- WHAT THE EXERCISE ASKS: Return all the data verbatim but without images.

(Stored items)
◇ ◇ ◇ ◇
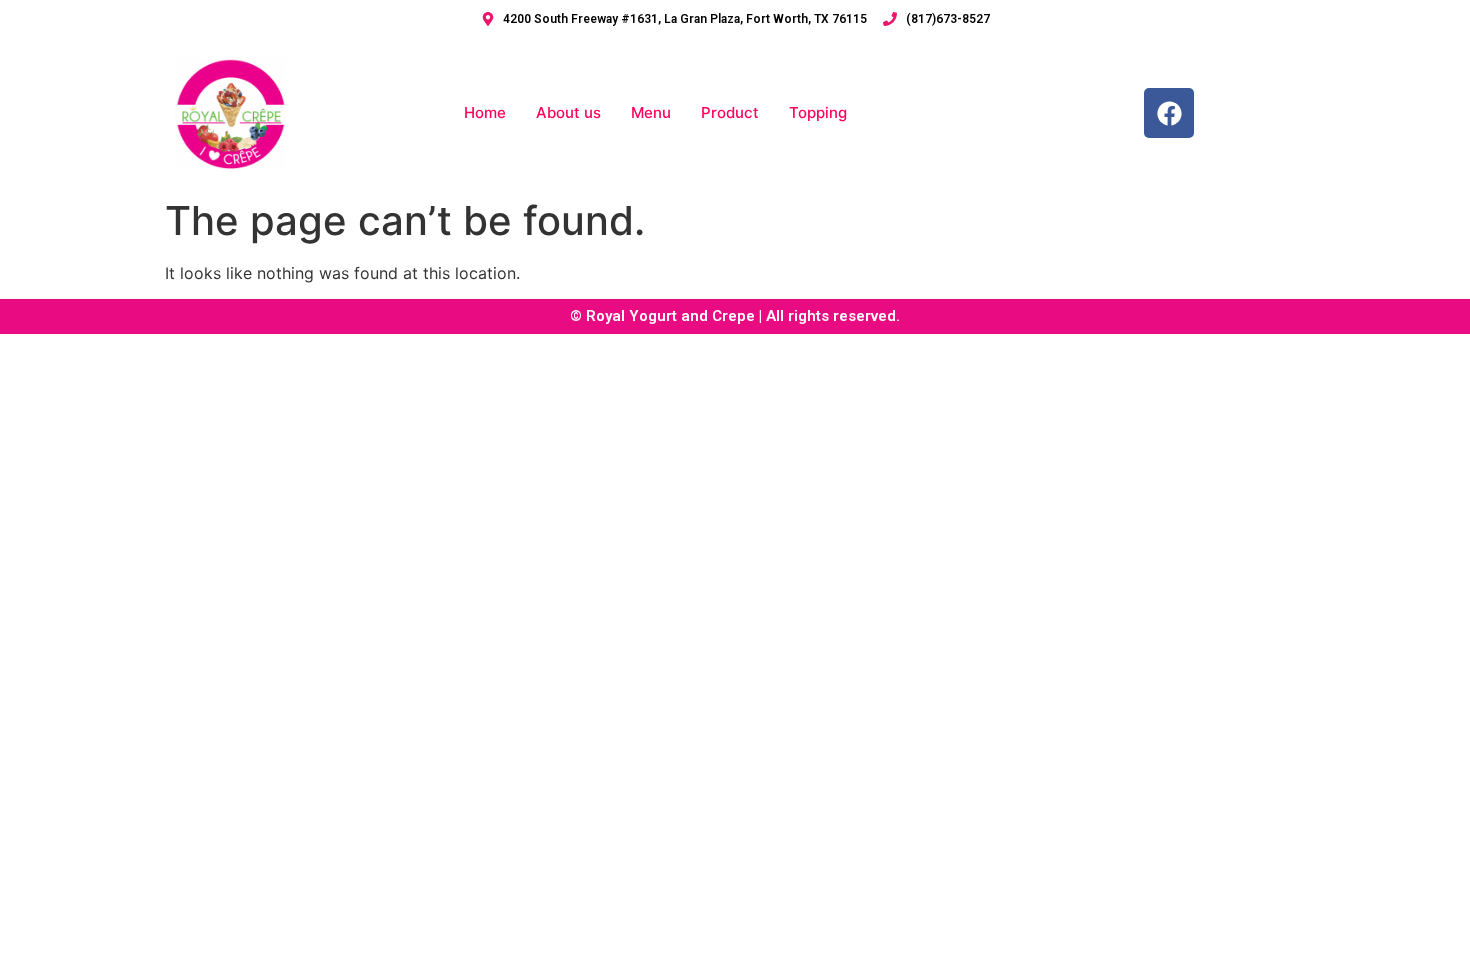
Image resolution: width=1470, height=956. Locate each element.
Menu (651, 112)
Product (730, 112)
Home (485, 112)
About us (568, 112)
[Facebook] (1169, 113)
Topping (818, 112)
◇ ◇ ◇ ◇
- SOLUTION TO THE EXERCISE:
Image resolution: width=1470, height=956. Locate each element.
Menu (651, 112)
Product (730, 112)
Home (485, 112)
About us (568, 112)
[Facebook] (1169, 113)
Topping (818, 112)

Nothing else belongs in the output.